'''

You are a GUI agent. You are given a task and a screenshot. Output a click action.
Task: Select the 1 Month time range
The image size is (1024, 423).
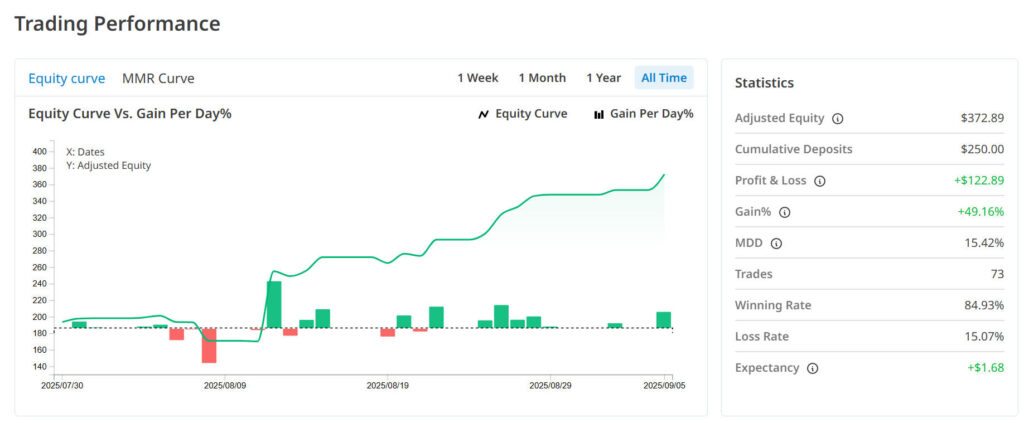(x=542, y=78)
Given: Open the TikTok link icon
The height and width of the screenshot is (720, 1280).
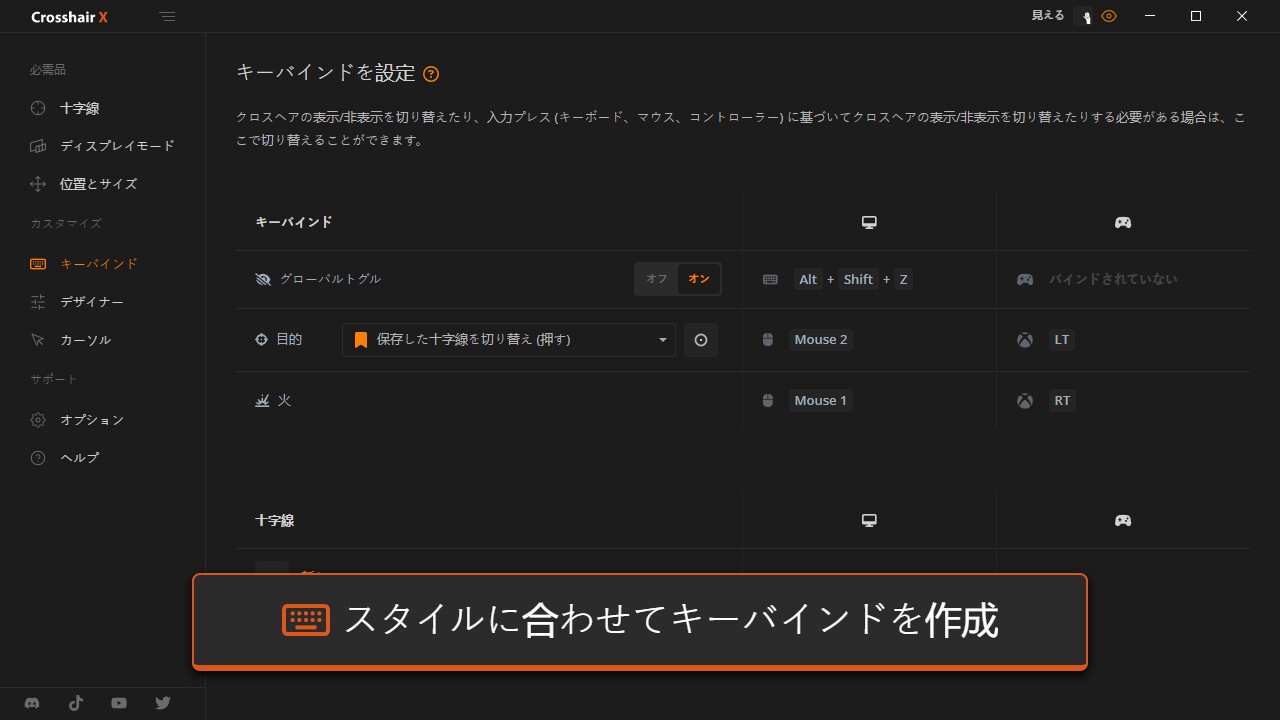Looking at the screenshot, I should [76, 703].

'''
'''

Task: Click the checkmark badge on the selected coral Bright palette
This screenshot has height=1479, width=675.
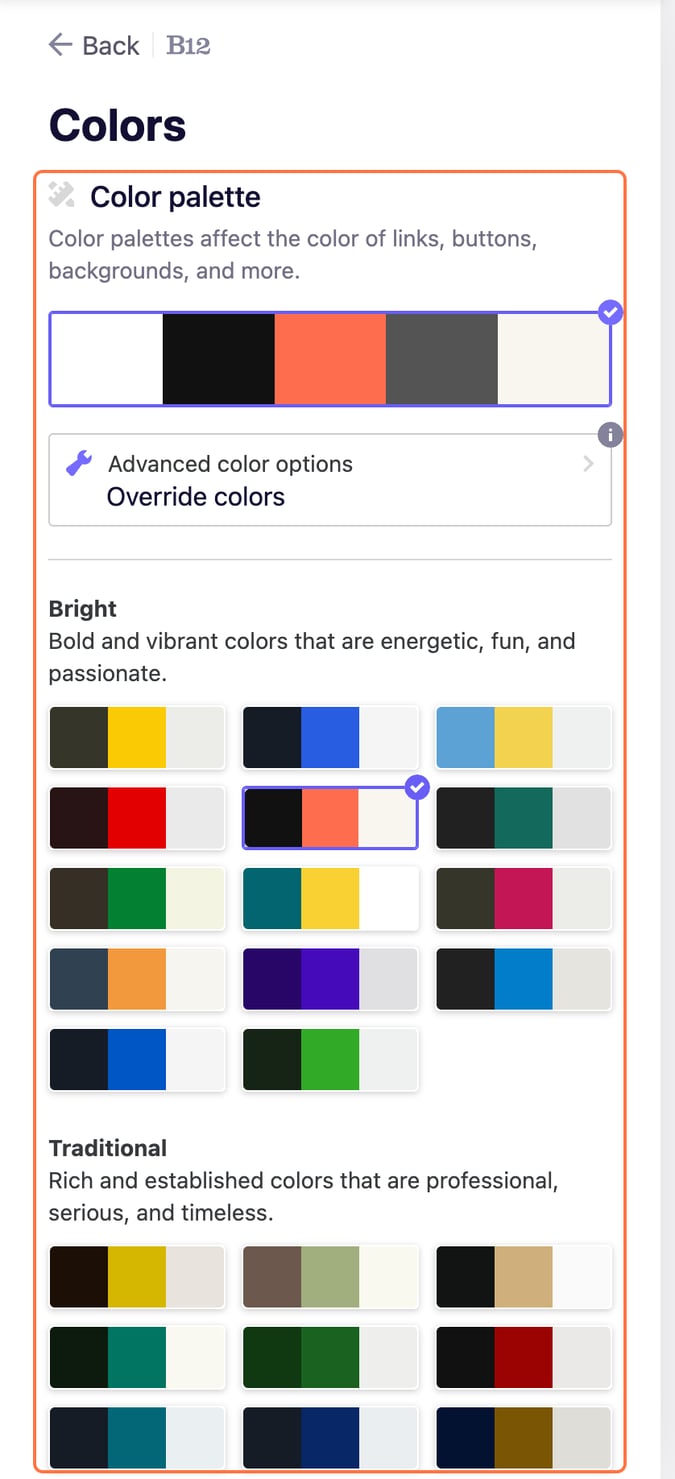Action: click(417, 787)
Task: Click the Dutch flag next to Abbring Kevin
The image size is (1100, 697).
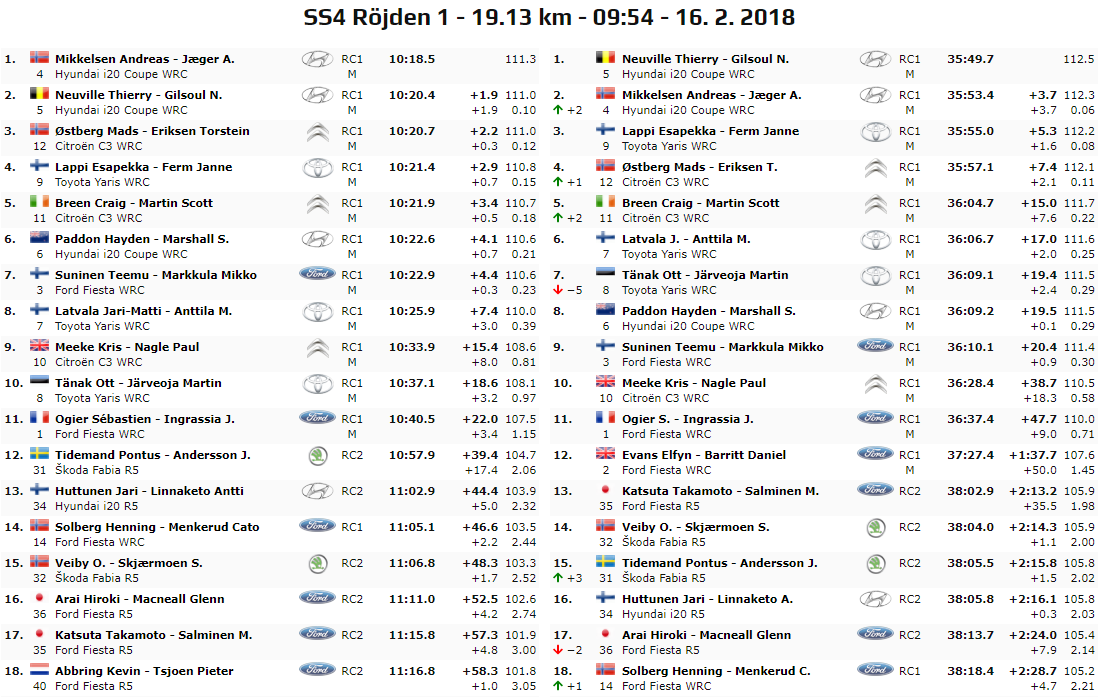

'''
'''

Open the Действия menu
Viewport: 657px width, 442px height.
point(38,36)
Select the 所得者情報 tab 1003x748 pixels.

'''

• WHAT TO WORK ON: Only the lines starting at the one that includes "Task: Click the checkmark" and ending at the one that includes "The image size is (1100, 697)." should be retyped, exactly, from the records above; no pictures.

• RESPONSE TO THIS TASK:
Task: Click the checkmark badge on the selected coral Bright palette
This screenshot has height=1479, width=675.
Action: click(417, 787)
Task: Click the Dutch flag next to Abbring Kevin
The image size is (1100, 697).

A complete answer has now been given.